By the time you reach Judges 4:17, Israel, led by Deborah and Barak, has killed every last Canaanite warrior, except the captain, Sisera, who somehow had managed to slip away and flee for protection to Heber the Kenite, his supposed ally. But, for some reason, he didn’t go to the men’s tent, but rather, into the tent of Heber’s wife, Jael. As far as what happened next, I can only tell you the “what,” not the “why,” humanly speaking. But then there’s a lot in the book of Judges that defies explanation.
Jael welcomed Sisera into her tent, promised him safety, gave him refreshment, and covered him with a blanket when he lay down. Then, when he had fallen asleep, she crept in with a hammer and nail, and promptly fastened his head to the ground by driving the nail through his temples. I’m not sure why she did this; but I do know the man was God’s enemy and He used her to bring judgment on him.
I laid this groundwork to drive home one principle that those of us who are, or will be, wives and mothers should not forget. Notice again the last part of verse twenty-four, where we read, “Blessed shall she be above women in the tent.” Here I wish to make a distinction between Deborah and Jael, and use them both to illustrate a truth.
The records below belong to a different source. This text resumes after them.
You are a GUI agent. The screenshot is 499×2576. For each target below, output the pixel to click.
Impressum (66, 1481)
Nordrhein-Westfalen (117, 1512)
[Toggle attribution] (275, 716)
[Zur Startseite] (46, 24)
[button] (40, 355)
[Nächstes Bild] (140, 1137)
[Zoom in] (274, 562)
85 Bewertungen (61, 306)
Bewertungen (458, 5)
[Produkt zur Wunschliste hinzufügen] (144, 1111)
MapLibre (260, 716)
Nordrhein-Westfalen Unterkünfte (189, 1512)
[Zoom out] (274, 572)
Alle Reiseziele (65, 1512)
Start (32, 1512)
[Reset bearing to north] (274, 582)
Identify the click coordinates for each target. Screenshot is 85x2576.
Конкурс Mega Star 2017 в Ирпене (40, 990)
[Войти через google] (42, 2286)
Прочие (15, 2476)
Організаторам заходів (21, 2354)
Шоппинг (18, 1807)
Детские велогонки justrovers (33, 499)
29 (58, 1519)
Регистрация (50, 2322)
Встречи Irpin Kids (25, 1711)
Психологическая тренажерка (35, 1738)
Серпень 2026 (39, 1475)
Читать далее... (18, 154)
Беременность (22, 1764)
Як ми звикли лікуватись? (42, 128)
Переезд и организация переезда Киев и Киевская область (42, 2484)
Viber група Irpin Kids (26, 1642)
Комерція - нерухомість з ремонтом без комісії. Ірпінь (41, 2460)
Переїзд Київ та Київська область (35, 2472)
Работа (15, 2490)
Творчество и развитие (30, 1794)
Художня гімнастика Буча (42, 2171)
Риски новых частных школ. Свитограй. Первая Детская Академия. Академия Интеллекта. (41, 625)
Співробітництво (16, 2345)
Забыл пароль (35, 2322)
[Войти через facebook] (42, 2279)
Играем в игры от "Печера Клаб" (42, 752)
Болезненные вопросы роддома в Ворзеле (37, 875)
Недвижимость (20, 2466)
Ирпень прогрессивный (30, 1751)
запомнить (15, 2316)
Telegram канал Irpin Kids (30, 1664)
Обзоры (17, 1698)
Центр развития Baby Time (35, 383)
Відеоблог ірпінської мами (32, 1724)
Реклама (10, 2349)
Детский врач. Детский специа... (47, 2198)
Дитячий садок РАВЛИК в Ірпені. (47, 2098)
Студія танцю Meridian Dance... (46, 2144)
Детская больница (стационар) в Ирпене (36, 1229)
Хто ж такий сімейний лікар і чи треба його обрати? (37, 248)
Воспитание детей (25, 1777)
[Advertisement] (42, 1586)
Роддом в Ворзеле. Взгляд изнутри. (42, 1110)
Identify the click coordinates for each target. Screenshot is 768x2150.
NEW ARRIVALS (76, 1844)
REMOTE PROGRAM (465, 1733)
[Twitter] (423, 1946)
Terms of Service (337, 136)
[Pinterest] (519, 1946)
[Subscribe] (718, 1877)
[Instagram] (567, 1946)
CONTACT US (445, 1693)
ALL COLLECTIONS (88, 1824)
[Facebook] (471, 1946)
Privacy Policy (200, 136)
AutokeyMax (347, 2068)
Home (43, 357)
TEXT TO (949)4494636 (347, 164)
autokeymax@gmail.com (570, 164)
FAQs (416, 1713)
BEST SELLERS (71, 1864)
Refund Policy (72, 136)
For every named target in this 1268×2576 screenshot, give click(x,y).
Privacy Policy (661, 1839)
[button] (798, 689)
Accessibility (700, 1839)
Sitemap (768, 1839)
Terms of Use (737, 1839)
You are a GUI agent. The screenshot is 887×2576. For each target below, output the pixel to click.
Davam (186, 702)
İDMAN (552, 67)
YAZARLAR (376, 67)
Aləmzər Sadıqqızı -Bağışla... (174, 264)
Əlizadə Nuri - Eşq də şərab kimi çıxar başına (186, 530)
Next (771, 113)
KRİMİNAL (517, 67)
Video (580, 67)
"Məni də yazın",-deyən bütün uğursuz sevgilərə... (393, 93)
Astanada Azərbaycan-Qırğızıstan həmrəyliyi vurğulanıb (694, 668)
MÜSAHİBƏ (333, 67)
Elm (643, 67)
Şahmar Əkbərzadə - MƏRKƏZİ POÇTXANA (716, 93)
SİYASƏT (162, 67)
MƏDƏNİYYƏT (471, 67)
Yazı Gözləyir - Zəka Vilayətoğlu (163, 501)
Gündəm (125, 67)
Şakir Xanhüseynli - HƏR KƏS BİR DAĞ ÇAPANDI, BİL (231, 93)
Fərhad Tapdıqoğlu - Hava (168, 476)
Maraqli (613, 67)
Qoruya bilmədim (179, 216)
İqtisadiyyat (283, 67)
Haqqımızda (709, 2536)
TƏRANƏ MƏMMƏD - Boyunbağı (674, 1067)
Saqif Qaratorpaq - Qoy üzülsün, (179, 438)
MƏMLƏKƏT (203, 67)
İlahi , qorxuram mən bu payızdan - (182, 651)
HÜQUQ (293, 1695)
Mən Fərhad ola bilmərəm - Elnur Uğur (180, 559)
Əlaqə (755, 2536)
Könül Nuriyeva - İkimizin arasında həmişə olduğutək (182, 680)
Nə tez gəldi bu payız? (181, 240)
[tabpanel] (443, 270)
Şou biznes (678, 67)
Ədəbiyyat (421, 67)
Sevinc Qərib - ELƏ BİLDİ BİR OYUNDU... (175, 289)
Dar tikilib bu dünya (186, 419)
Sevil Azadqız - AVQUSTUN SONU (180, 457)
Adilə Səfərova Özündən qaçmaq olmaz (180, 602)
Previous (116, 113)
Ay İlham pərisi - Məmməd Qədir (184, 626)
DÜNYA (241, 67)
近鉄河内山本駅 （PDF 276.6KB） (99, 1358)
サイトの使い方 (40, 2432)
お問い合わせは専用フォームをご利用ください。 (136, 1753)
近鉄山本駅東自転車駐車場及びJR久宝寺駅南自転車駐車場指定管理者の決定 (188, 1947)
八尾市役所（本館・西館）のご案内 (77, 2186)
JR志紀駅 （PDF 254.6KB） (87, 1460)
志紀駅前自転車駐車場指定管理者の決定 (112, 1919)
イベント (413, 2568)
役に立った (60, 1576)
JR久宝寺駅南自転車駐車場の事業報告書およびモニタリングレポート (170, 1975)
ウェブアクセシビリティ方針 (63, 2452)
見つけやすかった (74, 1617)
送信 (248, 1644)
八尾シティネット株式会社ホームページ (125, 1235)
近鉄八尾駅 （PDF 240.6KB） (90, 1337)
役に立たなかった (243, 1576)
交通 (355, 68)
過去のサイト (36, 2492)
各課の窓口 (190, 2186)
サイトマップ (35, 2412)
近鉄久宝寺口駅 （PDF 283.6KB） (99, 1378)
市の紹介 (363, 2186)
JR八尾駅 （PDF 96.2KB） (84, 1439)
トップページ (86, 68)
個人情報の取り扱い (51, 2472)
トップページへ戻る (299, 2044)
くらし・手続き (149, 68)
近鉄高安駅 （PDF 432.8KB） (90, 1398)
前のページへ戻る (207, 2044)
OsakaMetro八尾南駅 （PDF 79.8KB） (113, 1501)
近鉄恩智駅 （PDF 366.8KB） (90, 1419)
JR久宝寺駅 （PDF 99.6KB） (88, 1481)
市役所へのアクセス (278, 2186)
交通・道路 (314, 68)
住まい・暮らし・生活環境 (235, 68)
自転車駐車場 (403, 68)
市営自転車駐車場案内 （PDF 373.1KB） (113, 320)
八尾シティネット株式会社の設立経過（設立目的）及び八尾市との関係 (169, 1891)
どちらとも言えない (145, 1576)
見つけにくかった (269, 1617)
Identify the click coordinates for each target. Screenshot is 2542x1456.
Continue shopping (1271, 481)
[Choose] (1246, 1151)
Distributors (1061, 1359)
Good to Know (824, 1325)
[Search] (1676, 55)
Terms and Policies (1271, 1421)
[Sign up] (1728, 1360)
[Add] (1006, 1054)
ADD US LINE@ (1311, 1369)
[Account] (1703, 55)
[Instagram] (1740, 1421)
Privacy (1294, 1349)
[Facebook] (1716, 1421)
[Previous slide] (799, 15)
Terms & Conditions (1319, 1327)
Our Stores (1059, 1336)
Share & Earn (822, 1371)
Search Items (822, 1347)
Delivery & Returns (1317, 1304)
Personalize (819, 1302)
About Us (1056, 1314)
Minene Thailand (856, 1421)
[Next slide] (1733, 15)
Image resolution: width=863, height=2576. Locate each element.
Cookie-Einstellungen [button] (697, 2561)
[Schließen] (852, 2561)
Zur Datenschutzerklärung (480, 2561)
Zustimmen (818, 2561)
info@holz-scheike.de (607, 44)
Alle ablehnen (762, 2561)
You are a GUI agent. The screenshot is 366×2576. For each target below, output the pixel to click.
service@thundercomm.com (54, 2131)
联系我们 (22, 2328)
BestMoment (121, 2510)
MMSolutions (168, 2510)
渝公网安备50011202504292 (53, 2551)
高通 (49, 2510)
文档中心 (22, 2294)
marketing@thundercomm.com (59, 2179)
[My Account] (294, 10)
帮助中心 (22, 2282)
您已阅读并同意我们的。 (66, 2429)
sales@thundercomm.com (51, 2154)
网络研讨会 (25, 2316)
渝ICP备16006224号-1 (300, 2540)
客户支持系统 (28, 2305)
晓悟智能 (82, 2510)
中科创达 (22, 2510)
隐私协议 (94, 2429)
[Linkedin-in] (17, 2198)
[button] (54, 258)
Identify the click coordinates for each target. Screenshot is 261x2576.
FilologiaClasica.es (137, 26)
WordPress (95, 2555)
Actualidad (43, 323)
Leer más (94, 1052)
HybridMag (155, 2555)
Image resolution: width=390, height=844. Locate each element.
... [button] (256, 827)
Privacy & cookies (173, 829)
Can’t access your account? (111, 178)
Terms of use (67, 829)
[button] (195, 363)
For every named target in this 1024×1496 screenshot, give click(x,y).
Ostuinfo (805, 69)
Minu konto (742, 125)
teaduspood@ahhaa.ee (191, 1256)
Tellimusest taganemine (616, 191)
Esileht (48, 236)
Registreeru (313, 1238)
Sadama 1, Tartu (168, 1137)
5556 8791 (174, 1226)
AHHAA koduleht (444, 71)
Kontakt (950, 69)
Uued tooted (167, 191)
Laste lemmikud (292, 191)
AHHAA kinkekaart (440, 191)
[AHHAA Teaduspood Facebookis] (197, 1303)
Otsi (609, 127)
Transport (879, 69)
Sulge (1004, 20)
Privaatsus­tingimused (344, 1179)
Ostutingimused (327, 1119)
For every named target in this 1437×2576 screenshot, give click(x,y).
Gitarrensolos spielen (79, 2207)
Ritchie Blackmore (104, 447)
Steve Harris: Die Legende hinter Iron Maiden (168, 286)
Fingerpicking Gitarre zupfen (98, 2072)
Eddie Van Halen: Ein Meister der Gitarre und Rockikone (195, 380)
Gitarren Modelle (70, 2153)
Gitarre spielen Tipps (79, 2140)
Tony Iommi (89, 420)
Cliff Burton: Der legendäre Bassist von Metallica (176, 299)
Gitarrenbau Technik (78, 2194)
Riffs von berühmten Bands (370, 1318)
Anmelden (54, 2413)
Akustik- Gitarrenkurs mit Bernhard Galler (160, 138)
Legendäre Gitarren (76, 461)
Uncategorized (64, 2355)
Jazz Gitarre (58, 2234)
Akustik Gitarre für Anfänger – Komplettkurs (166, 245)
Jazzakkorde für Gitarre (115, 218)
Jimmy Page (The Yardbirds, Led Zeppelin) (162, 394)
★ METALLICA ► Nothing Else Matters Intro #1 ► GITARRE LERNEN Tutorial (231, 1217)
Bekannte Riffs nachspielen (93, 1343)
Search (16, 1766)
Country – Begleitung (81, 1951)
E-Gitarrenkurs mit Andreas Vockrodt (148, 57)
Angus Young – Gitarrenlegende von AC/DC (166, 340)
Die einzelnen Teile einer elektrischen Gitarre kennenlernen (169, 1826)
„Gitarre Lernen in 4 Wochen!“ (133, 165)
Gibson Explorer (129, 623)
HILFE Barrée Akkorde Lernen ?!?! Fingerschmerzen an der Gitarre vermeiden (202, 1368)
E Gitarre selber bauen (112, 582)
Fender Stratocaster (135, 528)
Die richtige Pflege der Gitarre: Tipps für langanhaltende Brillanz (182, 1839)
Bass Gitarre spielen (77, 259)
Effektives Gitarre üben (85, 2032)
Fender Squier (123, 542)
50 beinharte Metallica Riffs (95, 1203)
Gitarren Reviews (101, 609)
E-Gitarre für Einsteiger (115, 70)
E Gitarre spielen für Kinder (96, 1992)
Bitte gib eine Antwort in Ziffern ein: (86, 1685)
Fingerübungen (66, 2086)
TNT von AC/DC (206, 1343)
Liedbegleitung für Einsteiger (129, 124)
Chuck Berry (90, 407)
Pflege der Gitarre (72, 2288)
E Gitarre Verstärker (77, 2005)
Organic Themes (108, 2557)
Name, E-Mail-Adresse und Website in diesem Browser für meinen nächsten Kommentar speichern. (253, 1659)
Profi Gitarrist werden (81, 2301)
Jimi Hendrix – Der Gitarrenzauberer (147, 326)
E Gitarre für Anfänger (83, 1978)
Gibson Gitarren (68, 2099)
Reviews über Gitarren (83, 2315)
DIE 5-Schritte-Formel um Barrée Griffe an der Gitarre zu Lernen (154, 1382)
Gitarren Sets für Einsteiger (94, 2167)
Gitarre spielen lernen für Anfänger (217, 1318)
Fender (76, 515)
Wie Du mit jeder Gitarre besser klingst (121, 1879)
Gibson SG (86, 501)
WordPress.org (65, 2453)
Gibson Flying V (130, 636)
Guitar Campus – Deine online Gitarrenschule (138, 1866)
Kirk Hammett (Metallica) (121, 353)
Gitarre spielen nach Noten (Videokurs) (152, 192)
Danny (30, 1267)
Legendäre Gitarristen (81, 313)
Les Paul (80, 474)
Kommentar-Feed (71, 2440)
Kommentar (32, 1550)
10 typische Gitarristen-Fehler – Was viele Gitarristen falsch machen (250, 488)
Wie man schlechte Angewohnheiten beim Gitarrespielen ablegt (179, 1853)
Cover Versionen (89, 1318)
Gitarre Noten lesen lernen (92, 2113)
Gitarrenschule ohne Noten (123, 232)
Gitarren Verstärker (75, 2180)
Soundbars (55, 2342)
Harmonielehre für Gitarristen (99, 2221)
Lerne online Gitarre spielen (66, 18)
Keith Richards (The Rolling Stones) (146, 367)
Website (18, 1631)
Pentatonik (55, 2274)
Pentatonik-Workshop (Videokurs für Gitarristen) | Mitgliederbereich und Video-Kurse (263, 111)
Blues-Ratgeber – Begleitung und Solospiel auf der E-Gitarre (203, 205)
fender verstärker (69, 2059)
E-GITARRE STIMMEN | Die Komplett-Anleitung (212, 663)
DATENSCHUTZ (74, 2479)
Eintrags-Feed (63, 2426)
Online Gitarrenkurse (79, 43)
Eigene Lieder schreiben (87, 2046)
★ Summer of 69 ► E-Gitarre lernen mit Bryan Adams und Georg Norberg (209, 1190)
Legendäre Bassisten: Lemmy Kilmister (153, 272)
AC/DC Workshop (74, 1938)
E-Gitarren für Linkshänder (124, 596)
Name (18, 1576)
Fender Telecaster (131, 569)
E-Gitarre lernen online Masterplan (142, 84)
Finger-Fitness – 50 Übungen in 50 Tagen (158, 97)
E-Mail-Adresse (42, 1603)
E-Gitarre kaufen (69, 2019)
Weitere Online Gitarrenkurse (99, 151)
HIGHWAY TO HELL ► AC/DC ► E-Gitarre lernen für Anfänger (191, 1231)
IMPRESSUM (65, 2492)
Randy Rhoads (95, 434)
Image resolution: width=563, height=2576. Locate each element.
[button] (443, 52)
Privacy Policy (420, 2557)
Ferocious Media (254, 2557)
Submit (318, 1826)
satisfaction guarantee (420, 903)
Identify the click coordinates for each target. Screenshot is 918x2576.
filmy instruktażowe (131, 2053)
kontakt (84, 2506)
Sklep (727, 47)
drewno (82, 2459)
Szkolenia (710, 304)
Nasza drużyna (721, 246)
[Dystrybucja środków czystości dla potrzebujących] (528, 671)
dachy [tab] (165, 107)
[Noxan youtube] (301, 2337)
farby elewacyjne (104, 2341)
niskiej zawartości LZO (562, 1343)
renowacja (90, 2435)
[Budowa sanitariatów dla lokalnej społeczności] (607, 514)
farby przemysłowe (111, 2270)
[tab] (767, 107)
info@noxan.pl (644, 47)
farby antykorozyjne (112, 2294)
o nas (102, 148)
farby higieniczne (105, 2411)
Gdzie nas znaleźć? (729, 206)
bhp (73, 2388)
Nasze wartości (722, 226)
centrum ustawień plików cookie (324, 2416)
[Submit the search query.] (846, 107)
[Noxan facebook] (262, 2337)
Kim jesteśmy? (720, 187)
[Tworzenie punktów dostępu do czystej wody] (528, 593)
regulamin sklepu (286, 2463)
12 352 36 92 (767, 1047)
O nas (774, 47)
Deborah represents to me the Christian woman who, for one reason or another, is thrust into the world outside her home, ostensibly to work, etc., but more importantly, to do battle for God. Jael, on the other hand, is the stay-at-home woman—confined to the “tent,” if you will. But (you’re way ahead of me, aren’t you?) both women did battle for God, each in her own way, in her own place. And each was successful.
If Jael had not been at home that day, she would not have been able to strike that fateful blow for God; and Sisera would have slithered to safety and lived another day to defy the armies of God. So, here is my challenge: if some of us women do not stay at home, under pressure to do otherwise, we will lose an opportunity to do battle for God in the hearts and lives of those within our sphere of influence there. Everyone knows you always have the advantage when you are competing on home territory.
Jael did not ride a mighty horse into battle that day, nor did she sing a song of triumph at victory’s end with other warriors; but she did manage to do in the captain of the enemy, who had slipped away from everyone else. And she was able to do it, because she was exactly where God meant for her to be…in the tent.